The house of Venezuelan journalist Darvinson Rojas was raided and he was detained by agents of the Special Action Forces (FAES) of the Bolivarian National Police (PNB) on March 21, in Caracas. Journalist and freedom of expression groups in the country say it was for his reporting on the coronavirus in Venezuela.
The FAES is an elite police squad created by the current government that has been accused of being an extermination group, according to the BBC.
"Yesterday (March 23) around 6 pm, despite the fact that the family was in court all day along with the lawyers, who are from the Espacio Público team, they waited for the journalist to be transferred to the Palace of Justice , according to what the public defender told us," but they could not see him until the afternoon of March 24, Carlos Correa, director of Espacio Público, told the Knight Center.

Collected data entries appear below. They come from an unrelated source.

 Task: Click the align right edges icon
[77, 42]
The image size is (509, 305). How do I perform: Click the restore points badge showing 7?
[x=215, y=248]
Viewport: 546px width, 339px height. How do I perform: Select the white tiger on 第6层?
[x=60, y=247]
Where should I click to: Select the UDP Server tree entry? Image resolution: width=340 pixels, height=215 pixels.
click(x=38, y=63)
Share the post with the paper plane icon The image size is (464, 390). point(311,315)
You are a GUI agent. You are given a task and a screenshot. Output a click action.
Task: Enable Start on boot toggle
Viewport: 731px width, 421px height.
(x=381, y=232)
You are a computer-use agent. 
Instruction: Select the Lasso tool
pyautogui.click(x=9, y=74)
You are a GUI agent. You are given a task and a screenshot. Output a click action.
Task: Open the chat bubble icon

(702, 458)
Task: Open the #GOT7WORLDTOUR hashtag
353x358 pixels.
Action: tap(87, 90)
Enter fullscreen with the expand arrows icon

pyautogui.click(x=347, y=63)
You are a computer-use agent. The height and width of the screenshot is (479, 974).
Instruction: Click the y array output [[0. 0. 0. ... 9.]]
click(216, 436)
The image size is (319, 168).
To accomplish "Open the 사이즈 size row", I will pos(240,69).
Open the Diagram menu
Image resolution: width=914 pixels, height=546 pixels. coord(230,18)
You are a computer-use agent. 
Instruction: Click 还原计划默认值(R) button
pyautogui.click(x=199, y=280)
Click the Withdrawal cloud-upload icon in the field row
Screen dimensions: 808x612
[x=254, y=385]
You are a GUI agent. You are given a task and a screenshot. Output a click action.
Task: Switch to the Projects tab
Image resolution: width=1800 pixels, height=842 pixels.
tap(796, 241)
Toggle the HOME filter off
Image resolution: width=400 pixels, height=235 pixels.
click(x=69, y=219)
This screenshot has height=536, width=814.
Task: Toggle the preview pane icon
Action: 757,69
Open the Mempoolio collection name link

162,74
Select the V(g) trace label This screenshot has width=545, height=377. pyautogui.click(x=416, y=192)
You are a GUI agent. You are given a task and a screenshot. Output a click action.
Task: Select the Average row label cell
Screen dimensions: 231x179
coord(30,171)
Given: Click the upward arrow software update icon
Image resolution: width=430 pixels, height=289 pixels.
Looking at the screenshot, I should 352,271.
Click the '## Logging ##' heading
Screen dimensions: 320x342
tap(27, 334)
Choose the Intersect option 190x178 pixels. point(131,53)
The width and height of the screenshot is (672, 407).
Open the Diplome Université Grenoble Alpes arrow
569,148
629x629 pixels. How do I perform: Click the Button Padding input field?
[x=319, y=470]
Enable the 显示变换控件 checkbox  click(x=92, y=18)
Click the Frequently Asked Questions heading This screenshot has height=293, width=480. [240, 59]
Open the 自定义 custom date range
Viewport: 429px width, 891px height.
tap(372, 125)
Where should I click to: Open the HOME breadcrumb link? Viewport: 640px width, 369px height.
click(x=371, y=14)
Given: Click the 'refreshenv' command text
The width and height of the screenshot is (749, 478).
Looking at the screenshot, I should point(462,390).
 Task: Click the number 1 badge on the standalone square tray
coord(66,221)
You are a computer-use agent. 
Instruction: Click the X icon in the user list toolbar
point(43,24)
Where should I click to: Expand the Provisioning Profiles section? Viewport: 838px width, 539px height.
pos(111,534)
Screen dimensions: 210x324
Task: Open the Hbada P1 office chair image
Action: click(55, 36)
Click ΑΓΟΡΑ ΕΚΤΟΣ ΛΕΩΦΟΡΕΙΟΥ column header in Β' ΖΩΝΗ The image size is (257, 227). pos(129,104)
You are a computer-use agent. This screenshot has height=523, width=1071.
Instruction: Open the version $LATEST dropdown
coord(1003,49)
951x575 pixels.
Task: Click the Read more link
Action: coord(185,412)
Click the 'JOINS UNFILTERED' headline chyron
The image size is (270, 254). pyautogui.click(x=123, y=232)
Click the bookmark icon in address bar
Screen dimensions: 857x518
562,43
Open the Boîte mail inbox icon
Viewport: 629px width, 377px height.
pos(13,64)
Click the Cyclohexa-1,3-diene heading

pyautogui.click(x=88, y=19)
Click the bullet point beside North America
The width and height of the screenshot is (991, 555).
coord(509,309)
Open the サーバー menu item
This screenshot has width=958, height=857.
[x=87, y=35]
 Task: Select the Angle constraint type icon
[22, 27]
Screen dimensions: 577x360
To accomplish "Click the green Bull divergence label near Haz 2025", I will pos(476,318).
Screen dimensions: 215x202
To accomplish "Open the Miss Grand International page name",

At the hearing on March 23, Rojas was accused of instigating hatred and public instigation, the National Union of Press Workers of Venezuela (SNTP) reported via Twitter. "During the clandestine and illegal hearing held on March 23, the prosecution also charged terrorism, but the charge was dismissed," the union said in its tweet.
The journalist is unable to have much contact with his relatives or his lawyers, Correa said. Likewise, Correa confirmed that he will be prosecuted for reporting on COVID-19 and allegedly could continue his process in freedom with some restrictions, such as being prohibited from leaving the country or not being able to speak publicly about his case.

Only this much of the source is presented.